Нужны ли новые переводы Шекспира | страница 4
Я, может быть, слегка сгущаю краски, но аналогичных примеров все-таки могу привести не мало.
Кстати, относительно переводческой самообезлички. Скромность, конечно, великая добродетель, но не тогда, когда она руководит пером или кистью. Крупный переводчик никогда не бывает безликим, даже если он, подобно Протею, умеет принимать бесконечное количество несходных или даже друг другу противоречащих обликов. Поэтому и самое желание обезличиться мне кажется порочным.
Но едва ли достойна похвалы и противоположная тенденция, хотя она может привести к очень интересным достижениям, обретающим самостоятельную, уже независимую от оригинала жизнь.
Я говорю о Пастернаке, который пошел по совершенно иному пути. Здесь индивидуальность переводчика присутствует решительно всюду. Мы даже начинаем сомневаться - наш ли современник Пастернак?

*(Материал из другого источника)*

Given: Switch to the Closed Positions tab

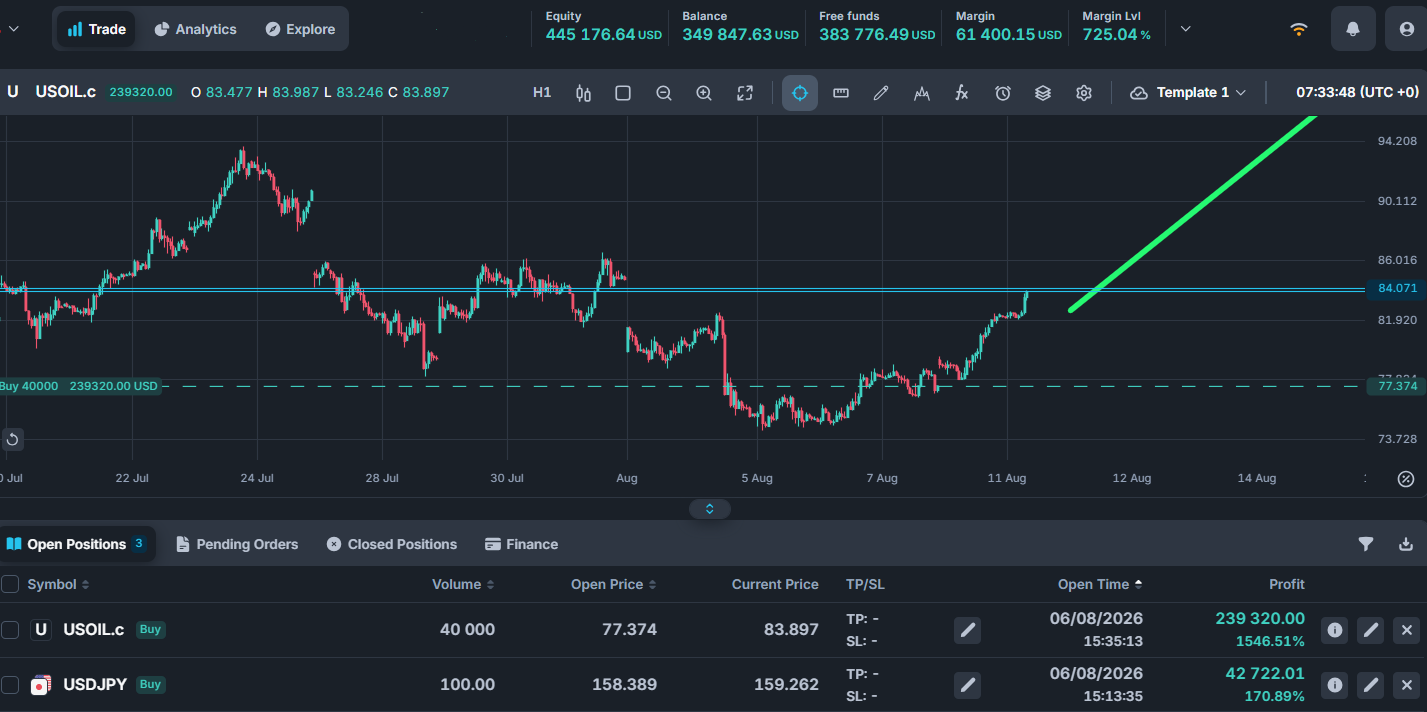Looking at the screenshot, I should (392, 544).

Потому что, оказывается, не только старый король Лир, не только юная Джульетта, но даже безграмотные могильщики из "Гамлета" уже читали и стихи и прозу Пастернака, полюбили его творчество, заразились отдельными его словечками и общим строем пастернаковской фразы.
Но как бы, вслед за героями Шекспира, ни любили мы Пастернака, как бы ни были громадны его переводческие достижения, даже его переводы, несмотря на все их великие достоинства, никак нельзя считать последним и непреложным словом. Пастернак все сделал для того, чтобы снять у Шекспира эвфуизмы, условность, декламацию, чтобы приблизить бытовые характеристики персонажей к нашему пониманию и всемерно облегчить актерам задачу сценического воплощения образов Шекспира.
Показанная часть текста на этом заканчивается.